76% of central banks plan to raise gold and cut dollar reserves, Survey shows

A record 95% of respondents believe global central bank gold holdings will increase in the next 12 months

Central banks expect to hold more gold and fewer U.S. dollars in their reserves over the next five years, according to a survey published by the World Gold Council.

The survey, conducted between February 25 and May 20, included responses from 73 central banks. Of those, 76% said they expect their gold holdings to rise in the next five years, up from 69% a year ago. Nearly three-quarters expect their dollar-denominated reserves to fall, compared with 62% in 2023.

A record 95% of respondents believe global central bank gold holdings will increase in the next 12 months.

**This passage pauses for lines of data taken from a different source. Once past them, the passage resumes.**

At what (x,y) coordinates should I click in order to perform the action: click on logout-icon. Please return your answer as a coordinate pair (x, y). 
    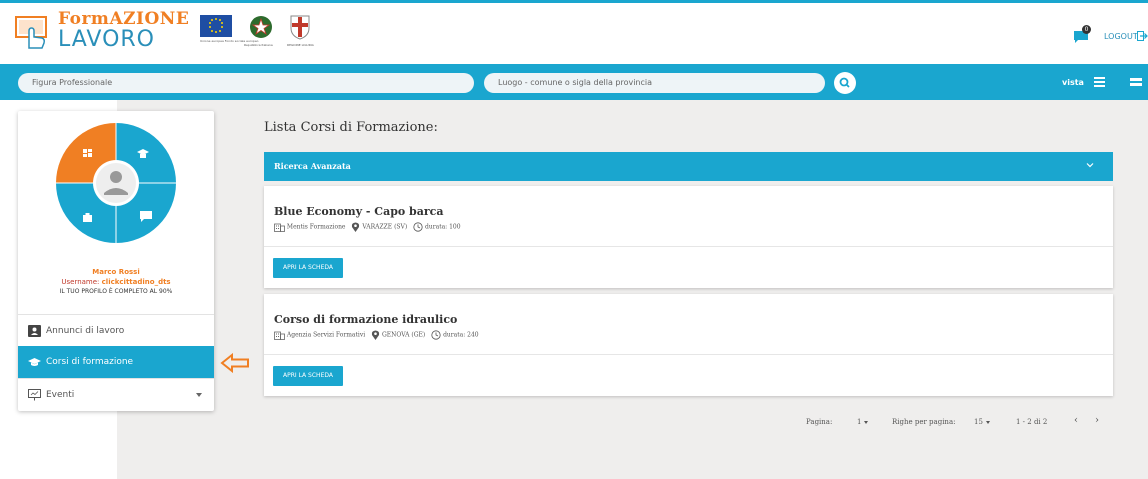
    Looking at the image, I should click on (1142, 36). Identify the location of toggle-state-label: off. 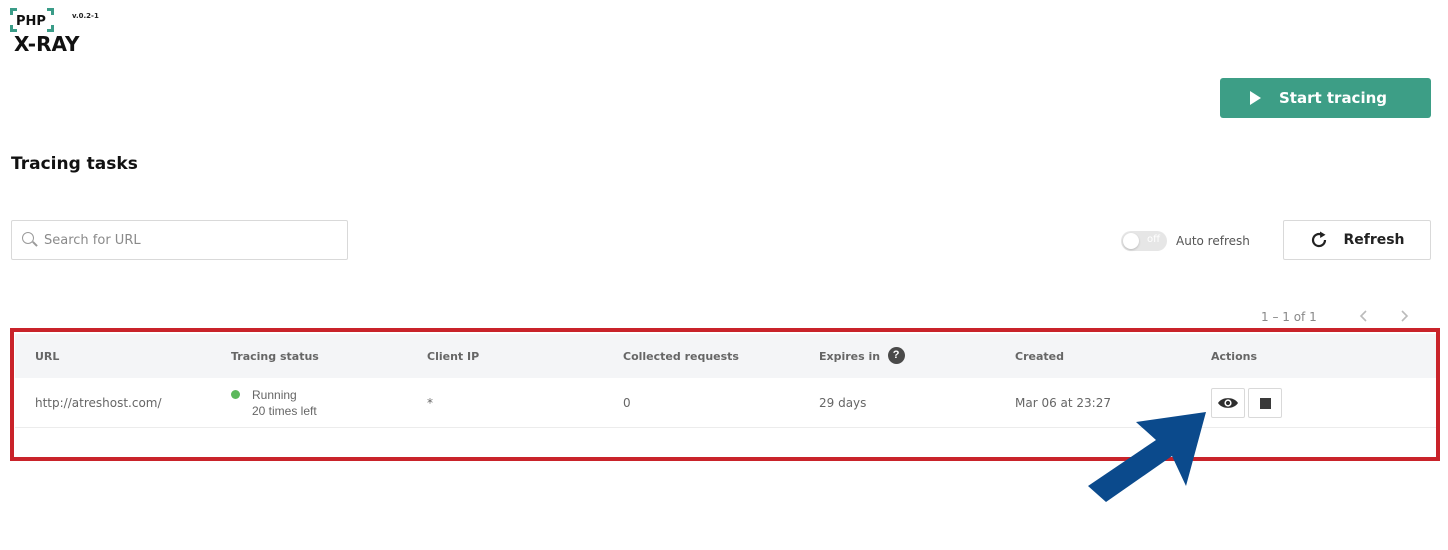
(1153, 240).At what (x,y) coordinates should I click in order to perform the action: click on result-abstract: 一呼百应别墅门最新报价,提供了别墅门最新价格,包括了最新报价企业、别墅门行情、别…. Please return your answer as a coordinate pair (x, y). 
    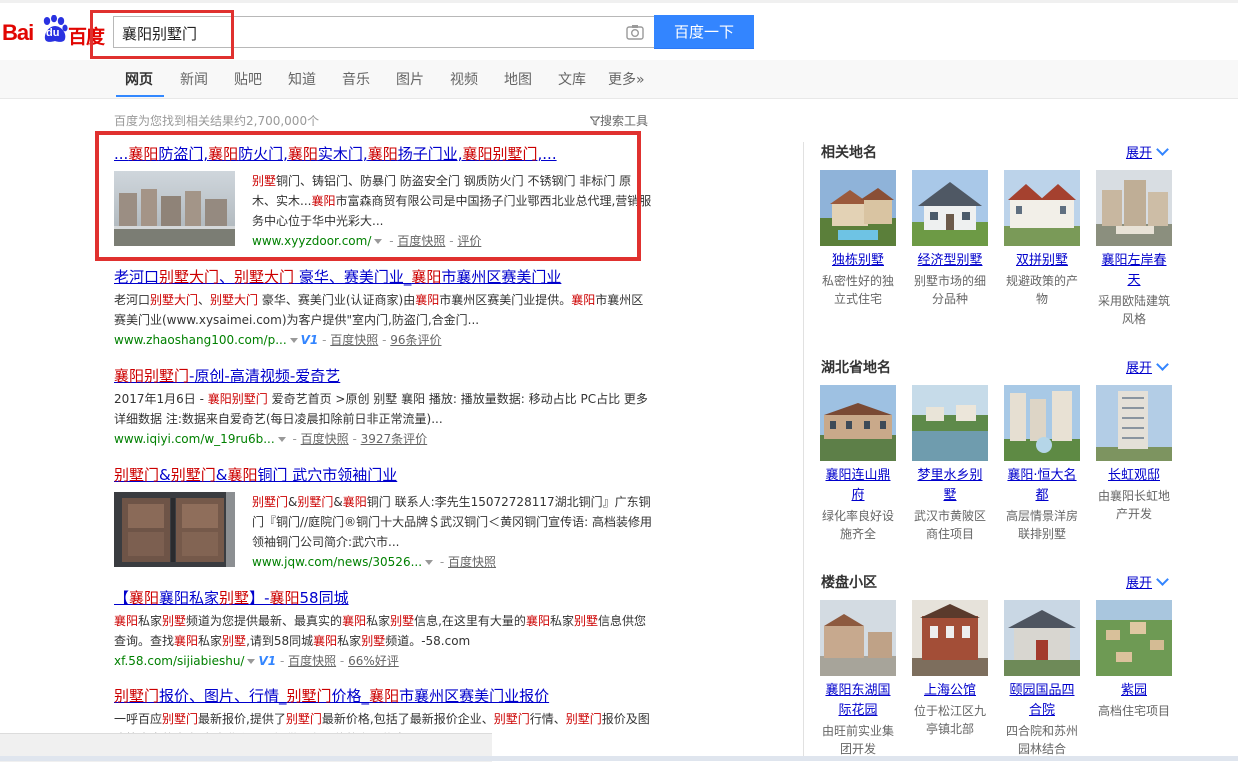
    Looking at the image, I should click on (382, 724).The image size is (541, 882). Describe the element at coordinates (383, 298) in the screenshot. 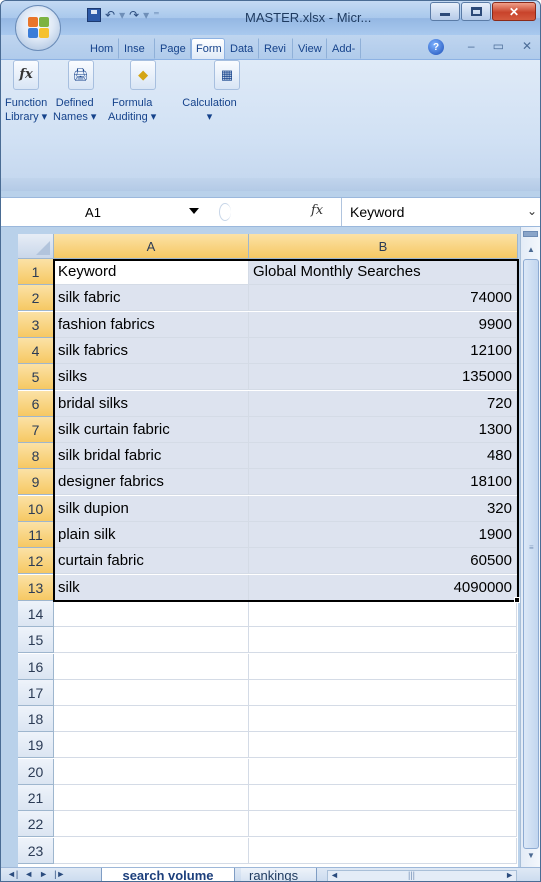

I see `cell-b: 74000` at that location.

Central banks have purchased more than 1,000 metric tons of gold annually for the past three years, well above the 400 to 500 ton average in the previous decade.

The World Gold Council said the trend reflects gold’s use for diversification, inflation protection, and performance in times of crisis.

Gold prices reached an all-time high of $3,500.05 an ounce in April, nearly doubling since Russia’s invasion of Ukraine in early 2022.

The survey showed the Bank of England remains the most preferred location for storing central bank gold.

Emerging and developing countries made up 69% of the central banks citing trade tensions and tariffs as key to reserve decisions, compared to 40% of advanced economies.

The World Gold Council said the sharp rise in gold buying has taken place amid global political and economic uncertainty.